How Drive-By Downloads Work on Your Smartphone
Attackers are adapting the popular and effective drive-by download method, popularized on PCs, for mobile devices, says Kevin Johnson, founder of information security consultancy Secure Ideas and author of Security 542: Web Application Penetration Testing and Ethical Hacking.
Drive-by downloads work by exploiting vulnerabilities in Web browsers, plug-ins or other components that work within browsers. Through a browser vulnerability, drive-by downloads dump an application onto the user's computer, such as fake anti-virus software--malware that's masked as anti-virus software.
On a smartphone, drive-by downloads work differently, says Johnson, who is also a senior instructor with the SANS Technology Institute. "With an iPhone, I can't browse to a Website and have it install an app on my iPhone.

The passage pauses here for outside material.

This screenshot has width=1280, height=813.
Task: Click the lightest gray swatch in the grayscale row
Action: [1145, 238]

The iPhone is not capable of doing that, which is good," he says. "The problem is that the drive-by download model has changed to take that into account."

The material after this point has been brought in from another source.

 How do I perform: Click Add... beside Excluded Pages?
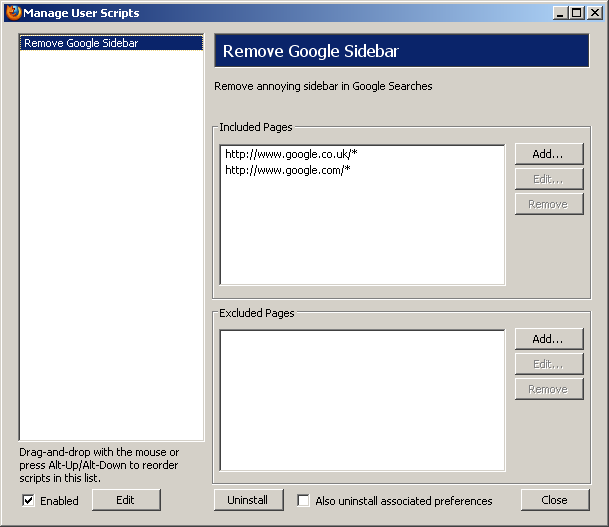click(x=548, y=340)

So instead of dumping an app onto your smartphone's OS, the infected Website exploits a vulnerability in, say, the Safari browser and runs commands or packages within the phone's operating system to change the way it works, says Johnson.
"It's not installing the software, but it's still doing bad stuff to the phone," he adds. "It's considered jail-breaking or rooting the device."
How to Protect Your Smartphone
IT departments can lock down corporate-owned smartphones so that employees can't install anything on them or browse to random Websites. Securing employee-owned smartphones is obviously a lot more difficult. Johnson says companies need to emphasize awareness and make employees understand security risks. He also recommends mobile device management systems that restrict certain user activity.
One such mobile device management solution for "Bring Your Own Device" environments comes from Good Technology. Good Technology offers an application that smartphone owners can install on their devices, says Johnson. The software serves as a container for work-related activity on the phone. It basically separates the corporate work from the rest of the phone, says Johnson.
When an employee is ready to get onto the corporate network to check email or product inventory, for example, he simply launches the Good application, which prompts him to authenticate. "Everything that happens inside that app is segmented from the rest of the phone," says Johnson. "As the app is running, everything is there in memory. When you close the app, it saves everything else to a file that is encrypted. Attackers can't get to it. So if a drive-by download attacks a phone, it can't access any of the corporate stuff. It doesn't protect the device; it protects a company from an infected device."